| Problema a resolver |
Reproduza fielmente uma parte da entrevista: comece no trecho que contém "R – É palhaça." e pare logo após "Você tem filhos?".

| Documento de origem |
------------------------------------------------------------
P/1 – E em relação à sua vida mais de namoro, de relações de amores? Tem alguma história?
R – De amores? Ishi. (risos)
P/1 – (risos)
R – Ah, tem, tenho, meu, histórias de amores que... Igual, eu namorei, a primeira pessoa foi a Tâmara, que é minha amiga até hoje, um amor, meu amor da minha... Sabe? Porque a gente estudou junto na escola primária e a gente teve um namoro bem namoradinho, assim, os primeiros namoradinhos, sabe? Só que depois a gente ficou um tempo afastado, depois que a gente mudou da escola, depois, quando a gente se encontrou, a gente começou a fazer um monte de coisas, e aí ela também foi uma das fundadoras da Quilombaque e também fundou a Trupe Liuds, a trupe de palhaços que a gente faz parte. Só que aí depois ela foi embora, que ela, hoje, ela mora em Recife, ela é doutora da alegria lá em Recife.
P/1 – Ah, tá.
R – E aí a gente tem mó conexão, hoje ela está muito bem, assim, ganhou prêmio como melhor atriz de Pernambuco o ano passado, a gente fica mó feliz, né?
P/1 – Ela é atriz também trabalhando como palhaça?
R – É palhaça.
P/1 – É? Bacana.
R – É, ela é palhaça (risos), foi a nossa formação, né?
P/1 – Você não é casado?
R – Não eu sou solteiro.
P/1 – Você tem filhos?
R – Não.
P/1 – Também não. Como que começou a Quilombaque, Dedê?
R – A Quilombaque? Então, a Quilombaque, ó, a gente já tinha esse encontro de amigos dentro da garagem da casa da minha mãe e aí, um certo dia, a gente foi pra um show lá no Ibirapuera, a gente gostava de ir, como aqui não tinha muita coisa, a gente ia dar rolê pra fora, né? Porque depois de um... No Ensino Médio, eu saí de Perus e fui estudar lá na Barra Funda e aí lá era outra vivência, depois fazer cursinho, essas coisas. Só que o que acontece? Aí um certo dia, foi, acho que foi eu e a Tâmara, não sei se o Fofão estava, a gente foi pra um show do Gilberto Gil lá no Ibirapuera, só que, meu, pra gente chegar de Perus até o Ibirapuera demorava, quando nós chegamos lá, o show já tinha acabado. Aí a gente: “Putz, mano, perdemos o show”, a gente gostava de ir em muito show pra lá, né, aí a gente estava lá, não tinha show, só que a gente estava passando e viu um grupo de percussão, né, e aí a gente: “Nossa Senhora, que da hora!”, aí a gente viu uma galera tocando e a gente era muito curioso, a gente chegou lá perto. Aí a Bia, que é a que coordenava grupo, falou: “Mano, quem quiser chegar pode vir todo domingo!” e a partir desse dia a gente começou a ir todo domingo e fazer parte do grupo, que chamava Caranguejeira, que tocava lá em frente ao MAM [Museu de Arte Moderna de São Paulo], né, e aí foi a partir de lá que a gente começou a vivenciar a música de fato, na percussão, né? Que aí foi eu e a Tâmara, começamos, aí depois levamos o Fofão e aí depois fomos levando uma galera do bairro pra ir tocar e aí nisso deu um... O Sérgio estava com um... Eu tinha acabado de entrar no cursinho, que também uma mudança bem grande, né, que a gente fez Cursinho da Poli.
------------------------------------------------------------
| Trechos de dados |

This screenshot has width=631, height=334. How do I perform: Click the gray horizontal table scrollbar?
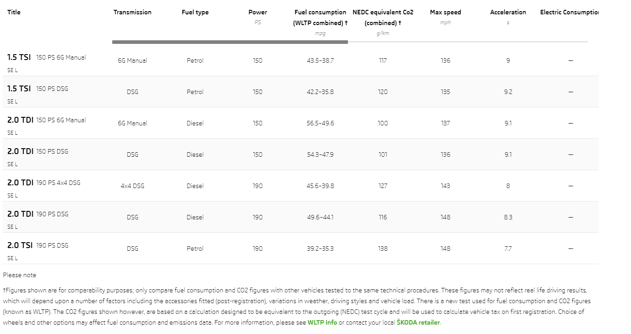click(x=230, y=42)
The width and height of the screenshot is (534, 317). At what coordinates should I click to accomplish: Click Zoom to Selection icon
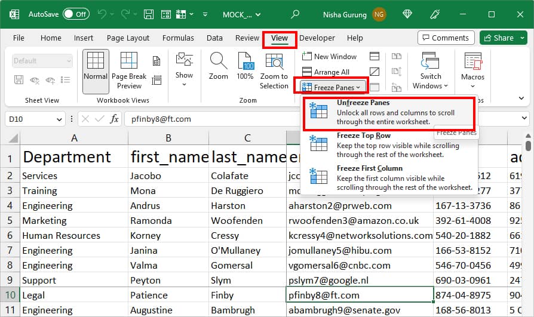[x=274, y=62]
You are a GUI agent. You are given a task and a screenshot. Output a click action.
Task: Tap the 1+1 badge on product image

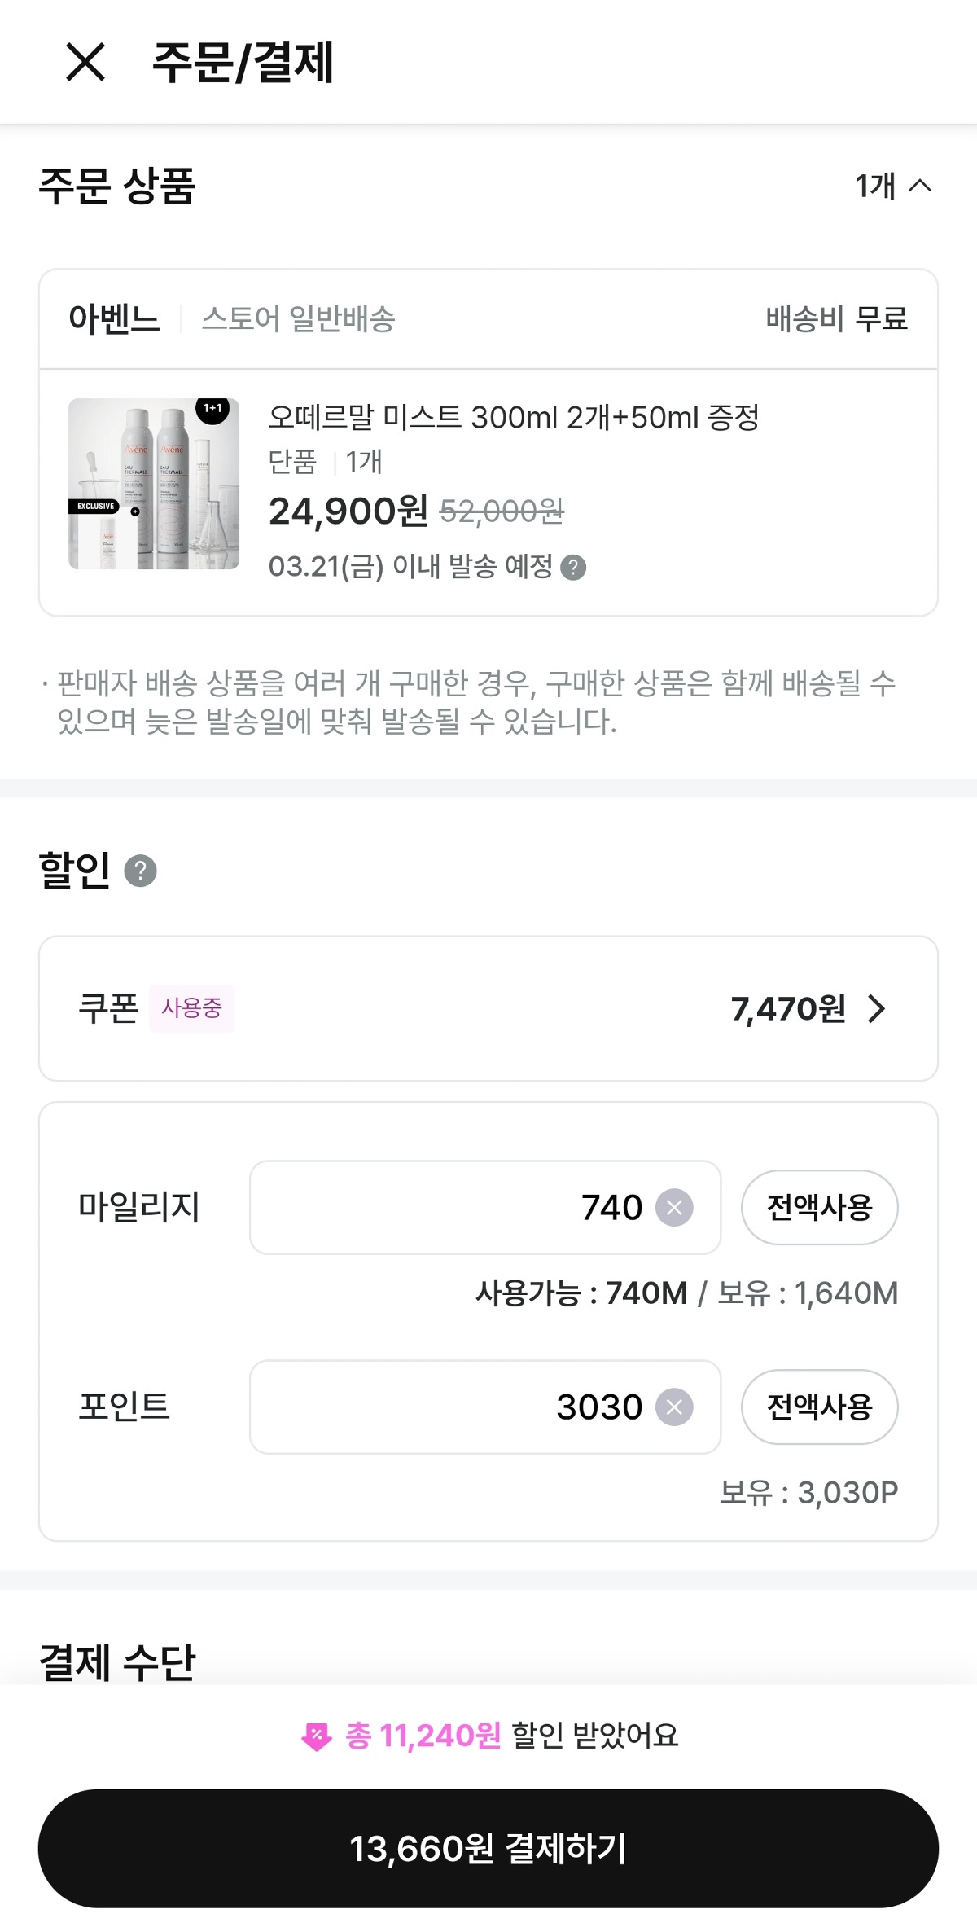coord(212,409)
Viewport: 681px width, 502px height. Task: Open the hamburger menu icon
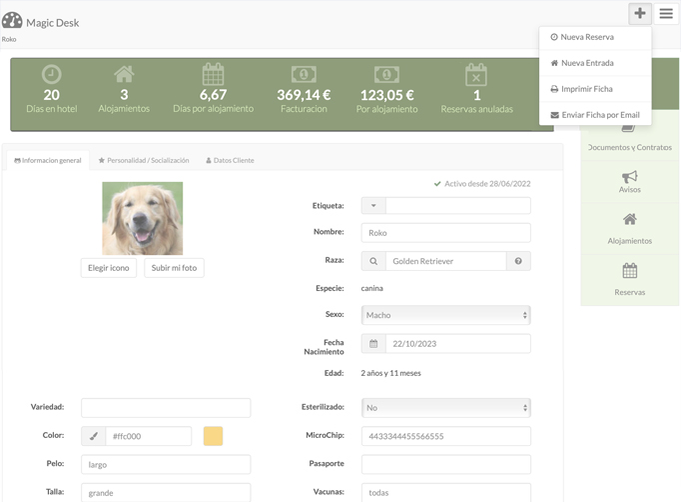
------------------------------------------------------------
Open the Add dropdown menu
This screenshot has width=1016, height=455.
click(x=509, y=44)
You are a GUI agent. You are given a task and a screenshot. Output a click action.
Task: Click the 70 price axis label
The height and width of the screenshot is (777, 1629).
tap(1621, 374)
------------------------------------------------------------
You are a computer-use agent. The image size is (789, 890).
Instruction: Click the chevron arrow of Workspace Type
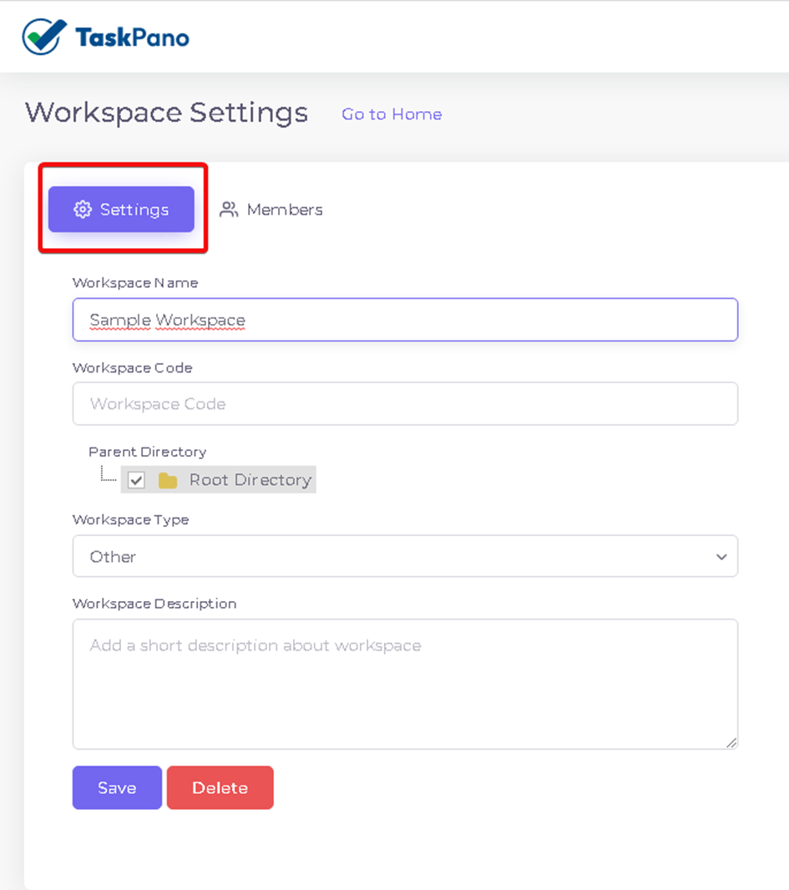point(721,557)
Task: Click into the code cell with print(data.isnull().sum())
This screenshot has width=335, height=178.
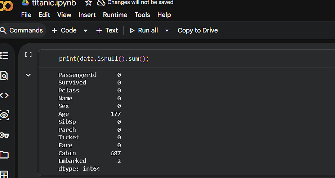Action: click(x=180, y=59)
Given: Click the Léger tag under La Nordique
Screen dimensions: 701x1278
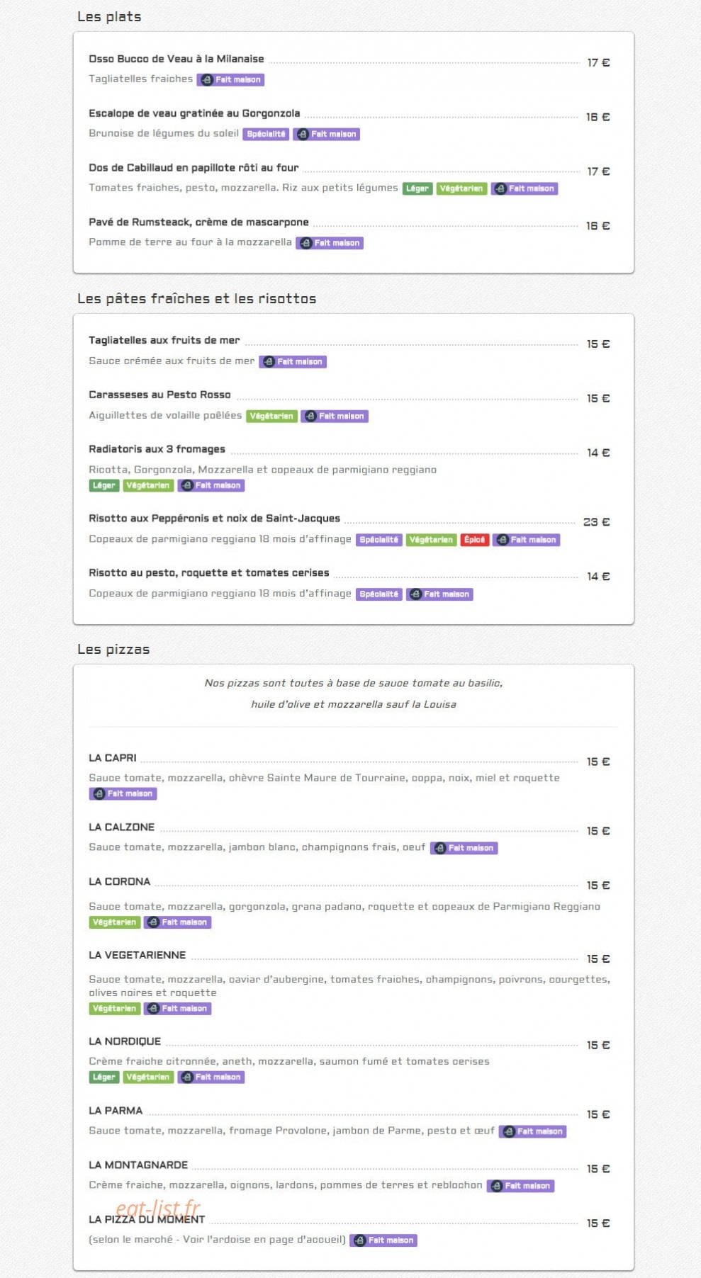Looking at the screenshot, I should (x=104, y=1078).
------------------------------------------------------------
| Solução da tarefa |
R – É palhaça.
P/1 – É? Bacana.
R – É, ela é palhaça (risos), foi a nossa formação, né?
P/1 – Você não é casado?
R – Não eu sou solteiro.
P/1 – Você tem filhos?